Donc en tout état de cause, nous ne pouvons que nous interroger sur la conformité de la BAD à cette politique dans ce projet controversé. Sinon, comment se fait-il donc que des populations affectées par la centrale de BargnyMinam n’aient pas été entendues et leurs droits respectées par les promoteurs y compris le gouvernement du Sénégal ?

De façon spécifique, nous demandons donc à la BAD d’exercer une diligence/vérification de conformité, conformément à son SSI, notamment sur les Sauvegardes Opérationnelles 1, 2, et 4 :

  • Réaliser une Evaluation Stratégique Environnementale et Sociale (EESS) en plus de l’EIES compte tenu de l’existence de « niveaux élevés de risques environnementaux et sociaux» ;
  • Réaliser un Plan d’Action de Réinstallation (PAR) pour les femmes transformatrices de poissons qui se situent dans la zone d’influence du projet ;
  • Exercer son influence pour l’évaluation des effets cumulatifs potentiels comme définie par la SO2 : les impacts sur les zones et les ressources qui résultent du projet proposé, en plus des impacts d’autres projets existants ou prévus, y compris à partir des installations connexes, quelle que soit l’entité qui entreprend ces actions (…) Les effets cumulatifs peuvent résulter d’actions individuellement mineures mais collectivement significatives, qui se déroulent sur une certaine période de temps (…) L’évaluation environnementale et sociale doit couvrir tous les impacts d’installations directs et indirects concernés, cumulatifs et connexes
  • Enfin, compte tenu de la vulnérabilité de la zone du projet aux changements climatiques, nous recommandons à la BAD de vérifier si l’analyse des impacts sur les changements climatiques est conforme avec sa directive sur le Dépistage climatique.

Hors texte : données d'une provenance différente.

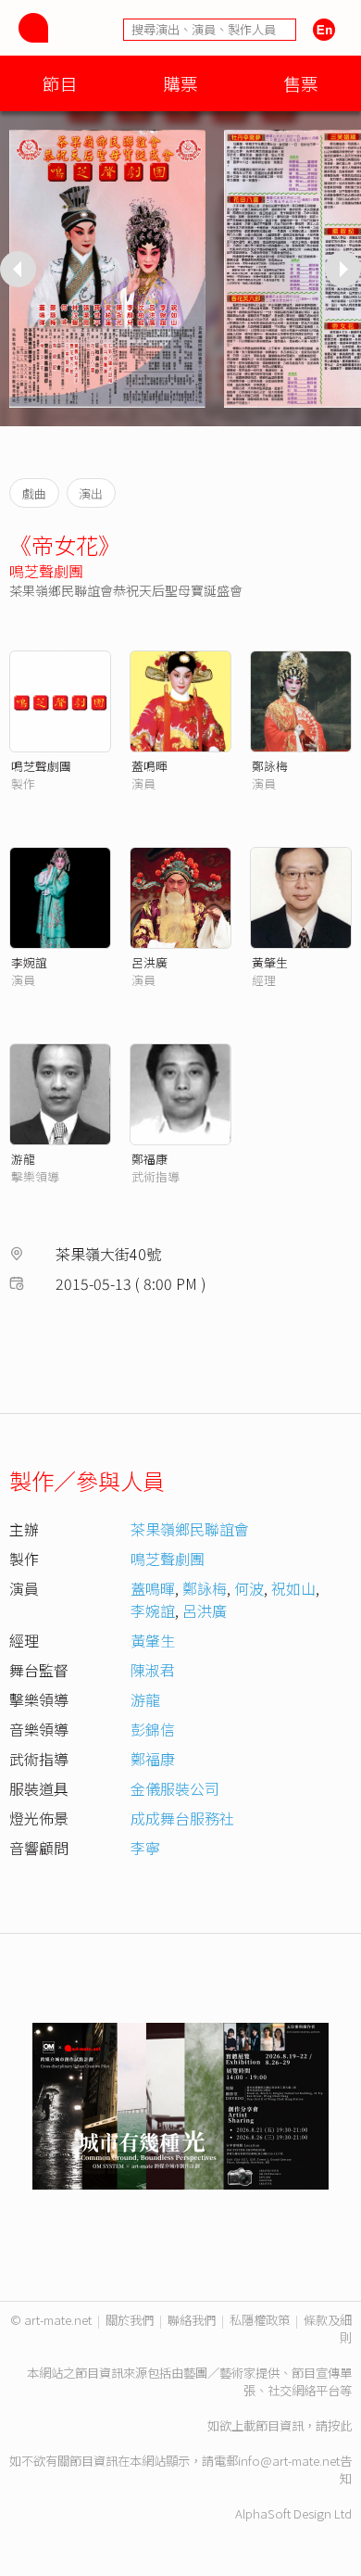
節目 (60, 82)
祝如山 (293, 1588)
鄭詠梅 (270, 766)
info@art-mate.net (289, 2460)
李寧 (145, 1848)
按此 (340, 2425)
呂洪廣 (149, 962)
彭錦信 (153, 1729)
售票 (300, 82)
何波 (249, 1588)
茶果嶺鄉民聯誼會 (190, 1529)
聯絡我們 (192, 2320)
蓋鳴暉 (149, 766)
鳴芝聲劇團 (46, 571)
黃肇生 (270, 962)
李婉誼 (29, 962)
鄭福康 (149, 1159)
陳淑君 (153, 1670)
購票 (180, 82)
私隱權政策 (260, 2320)
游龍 (23, 1159)
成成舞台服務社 (182, 1818)
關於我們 (130, 2320)
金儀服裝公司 (175, 1788)
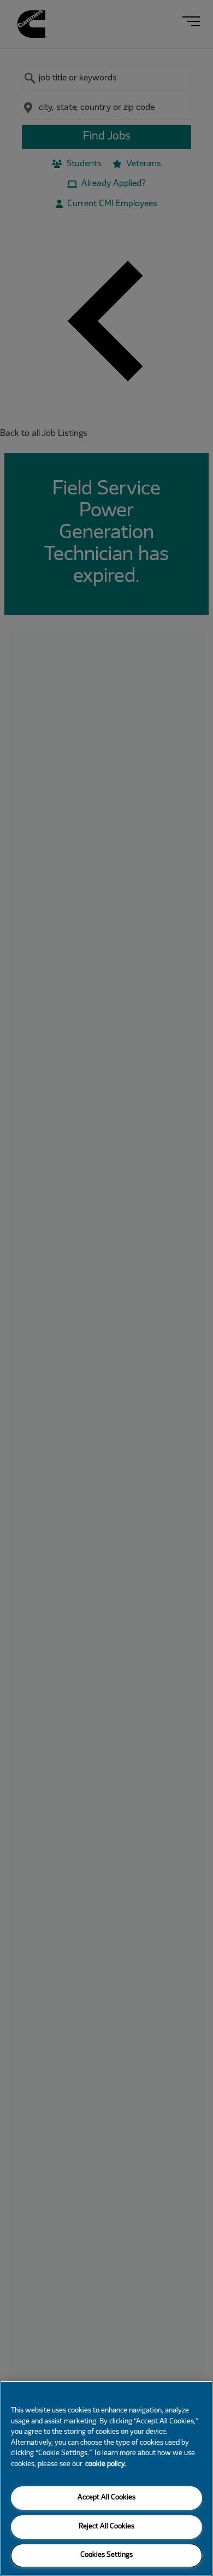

Aux entreprises contractantes

Elles sont appelées cohabiter avec les communautés pendant longtemps, au moins 25 ans. Donc elles devraient dès à présent s’exercer à installer la confiance et faire en sorte que le climat général sur et autour du site reste paisible. Malheureusement, notre expérience dans ce domaine montre que les entreprises multinationales agissent en toute opacité, souvent de façon condescendante avec les communautés hôtes et jouent souvent sur leur influence sur les élites politiques et même par la corruption pour se protéger ou échapper à leurs responsabilités, en lieu et place d’une stratégie d’engagement communautaire transparente et effective.

Conscientes des contestations sérieuses d’une partie de la communauté, Nykomb et Kepco devraient absolument s’assurer « une licence sociale » avant le démarrage de leurs travaux.

Ces entreprises devraient également (indépendamment de la partie gouvernementale) commencer à mener des activités de sensibilisation dans les communautés de Bargny Minam, comme d’ailleurs les lui recommande l’EIES (P.255). A cet effet, l’association Takkom Jerry peut servir d’interlocuteur crédible en ce sens qu’elles pourraient collaborer dans la recherche de solutions aux conflits

Mais, si cette porte de sortie n’est pas explorée, nous leur rappelons qu’en vertu des normes internationales en matière de Responsabilité Sociale des Entreprises (RSE), notamment les Principes Directeurs de l’OCDE et les Principes Directeurs des Nations Unies relatifs aux entreprises et aux droits de l’homme, il y a toujours des moyens pour les mettre devant leur responsabilité de respecter les droits de communautés riveraines de leurs projets et les contraindre à rendre compte sur leurs comportement au Sénégal.

Aux communautés affectées dont principalement Takkom Jerry

Quant aux communautés affectées par les projets des 2 centrales, nous leurs conseillons de rester ouvert au dialogue et de maintenir leurs revendications dans la légalité et la paix. Cette étude est un des moyens de faire entendre leur colère et obtenir gain de cause.

Nous recommandons aux communautés de saisir soit le Mécanisme Indépendant d’Inspection de la BAD, ou bien le Mécanisme de plainte de la FMO ou enfin le mécanisme de plainte de l’OCDE au sujet de leurs griefs contre le projet.

Cependant, toute négociation suppose des concessions de part et d’autres. Etant convaincu que leur voix sera entendu, il faudra qu’elles se préparent dès lors à cet exercice.